Russland und Saudi-Arabien wollen Produktionsreserven nutzen

Russland hat inzwischen die Produktionskürzungen von 300.000 Barrel (ein Barrel entspricht etwa 159 Litern), die man seit Anfang 2017 mit dem Deal der OPEC umgesetzt hatte, wieder rückgängig gemacht. Im September hatte man sogar 100.000 Barrel zusätzlich gefördert.

 

Laut dem russischen Energieminister Alexander Nowak habe man noch genügend Kapazitäten zur Produktionssteigerung. Mittelfristig könnte die Förderung auf etwa 11,55 Millionen Barrel, also etwa 1,8 Milliarden Liter, angehoben werden, so Nowak im letzten Monat.

 

Auch aus Saudi-Arabien hört man nun, dass man bereit sei, die vorhandenen Ölreserven vollständig zu aktivieren. Damit könnten etwa 1,4 Millionen Barrel zusätzlich auf den Markt kommen. Gerüchten zufolge gibt es sogar eine geheime Absprache zwischen den beiden Ländern, die Förderung ohne die Zustimmung der übrigen OPEC+ Mitglieder zu steigern.

 

Entscheidend wird nun sein, wie viel Rohöl Russland und Saudi-Arabien kurzfristig an den Markt bringen können und ob es ausreichen wird, die Exportrückgänge aus dem Iran zu kompensieren.
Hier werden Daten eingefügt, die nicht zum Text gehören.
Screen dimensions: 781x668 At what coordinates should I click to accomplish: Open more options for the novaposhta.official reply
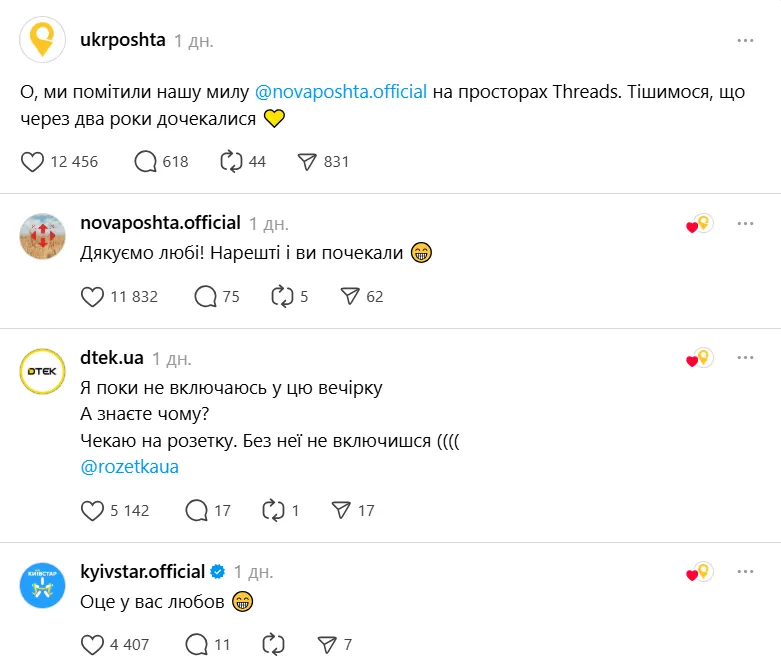pos(745,223)
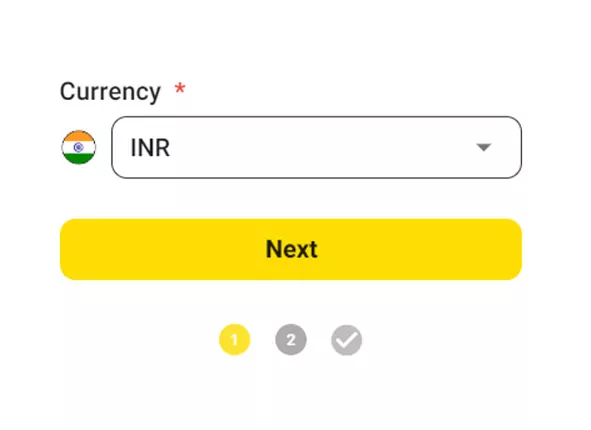This screenshot has height=430, width=591.
Task: Tap the circular tricolor flag beside INR
Action: tap(78, 147)
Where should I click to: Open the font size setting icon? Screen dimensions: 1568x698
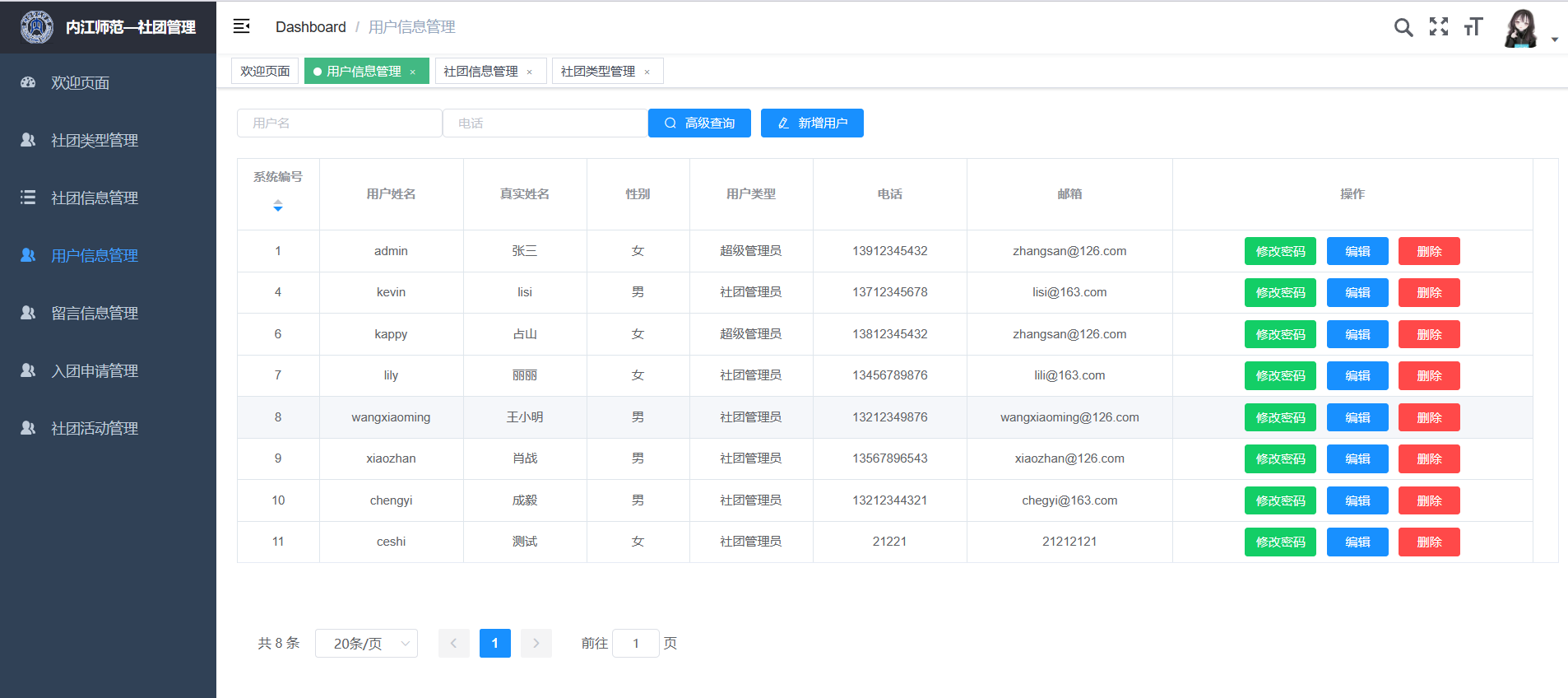(1473, 27)
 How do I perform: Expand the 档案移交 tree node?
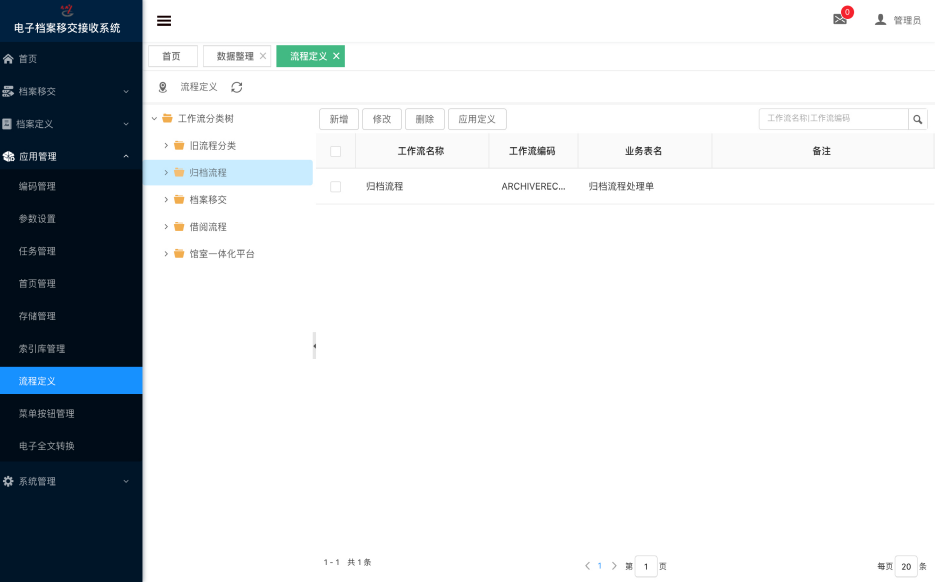166,199

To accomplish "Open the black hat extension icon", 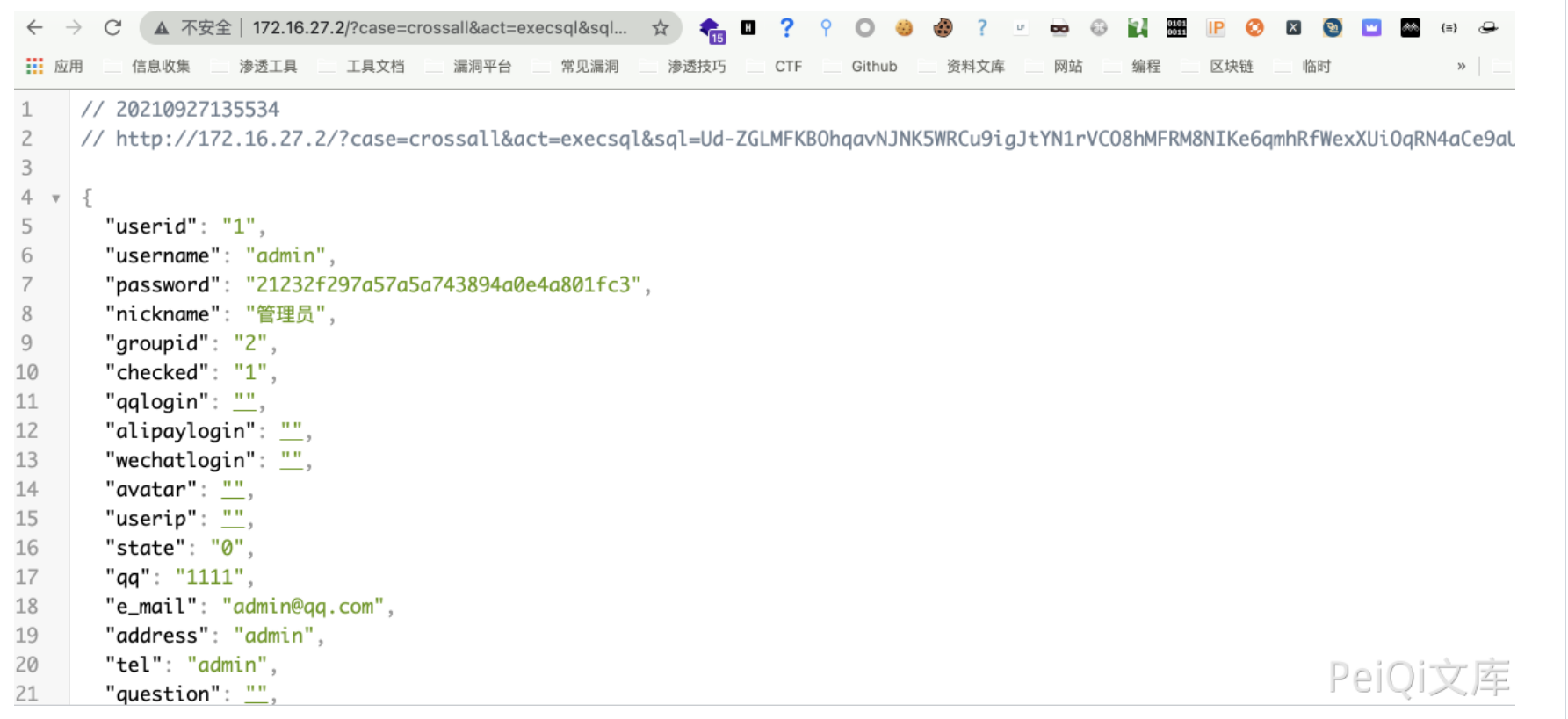I will coord(1487,28).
Es bleibt abzuwarten, wie viel von den Ankündigungen tatsächlich umgesetzt wird und ob die Preise damit nachhaltig sinken könnten.

 

Ausblick

Seit langer Zeit mal wieder ist Heizöl heute günstiger als am Vortag. Der stärkere Euro hilft, genauso wie die leicht gefallenen börsengehandelten Rohölpreise. Somit sind heute Abschläge von -0,55 bis -0,70 Euro pro 100 Liter drin.